--- Start INFORMATION PROVIDED ---

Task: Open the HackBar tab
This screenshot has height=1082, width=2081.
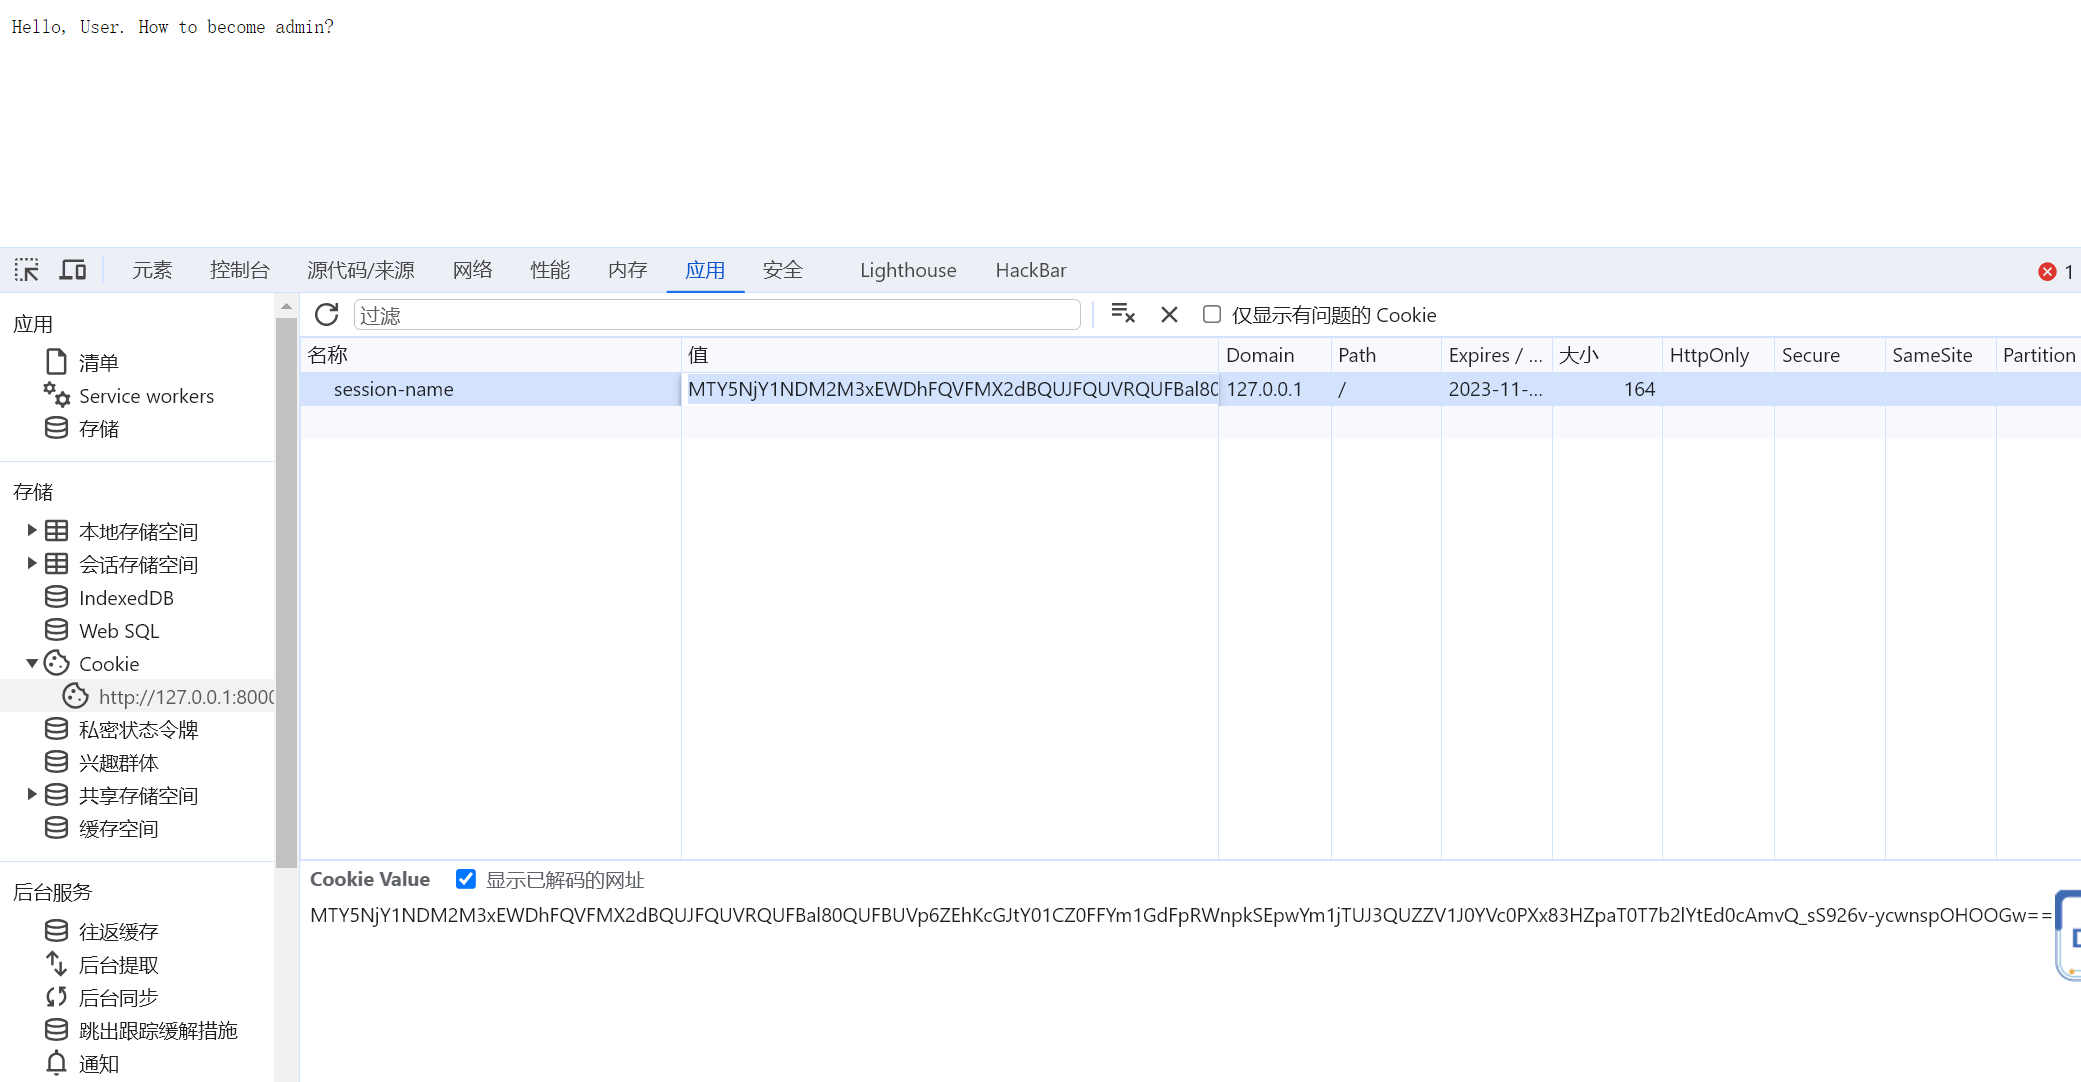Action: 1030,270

--- End INFORMATION PROVIDED ---
--- Start INFORMATION PROVIDED ---

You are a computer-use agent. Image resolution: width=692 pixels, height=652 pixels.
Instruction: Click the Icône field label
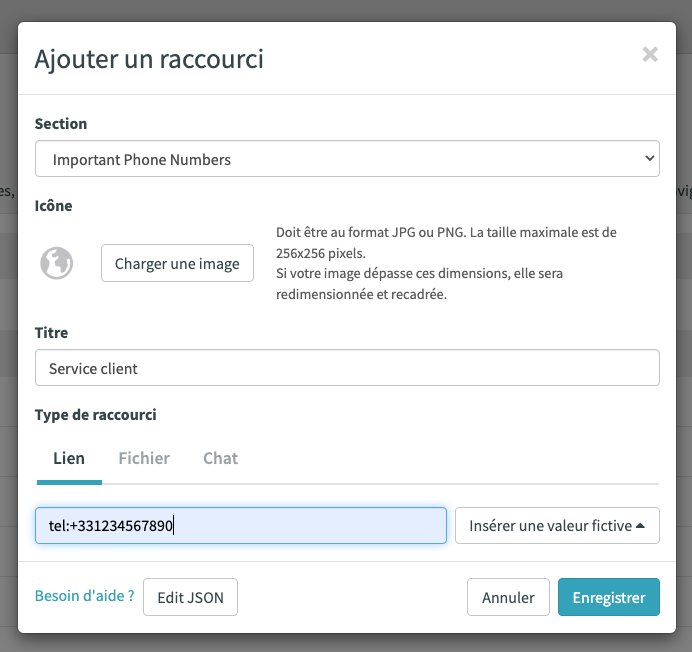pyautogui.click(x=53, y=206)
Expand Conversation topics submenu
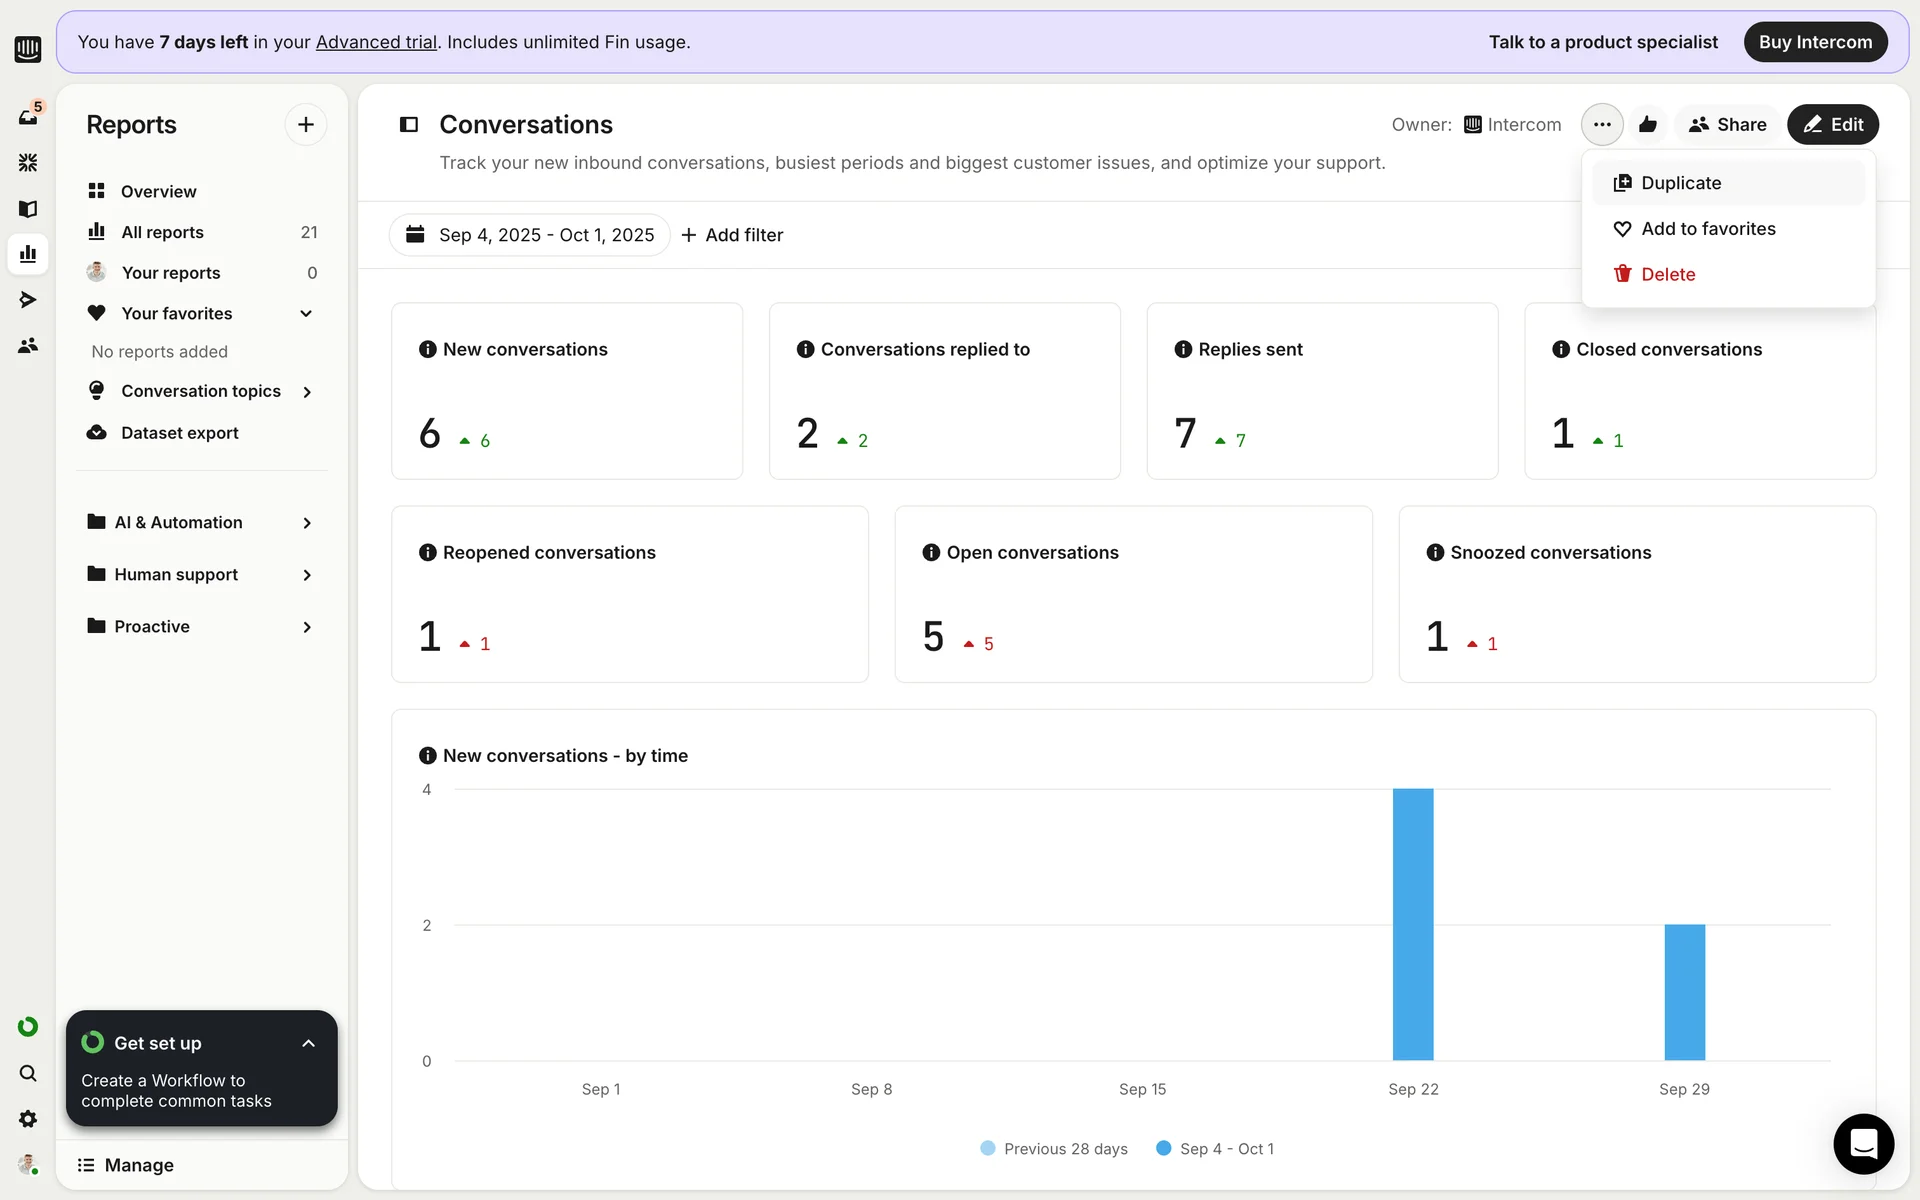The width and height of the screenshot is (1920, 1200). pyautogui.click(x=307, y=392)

--- End INFORMATION PROVIDED ---

### TASK INSTRUCTIONS
Arrange the records as a two-column CSV with the headers instruction and response, one row per record, each value in a single quoted field with any line breaks replaced by spaces. Begin at the line that has "You are a computer-use" and stop after the line that has "The width and", and omit the pictures.

### REPLY
instruction,response
"You are a computer-use agent. Image resolution: width=692 pixels, height=652 pixels. Instruction: Click the Icône field label","pyautogui.click(x=53, y=206)"
"Expand Conversation topics submenu","The width and height of the screenshot is (1920, 1200). pyautogui.click(x=307, y=392)"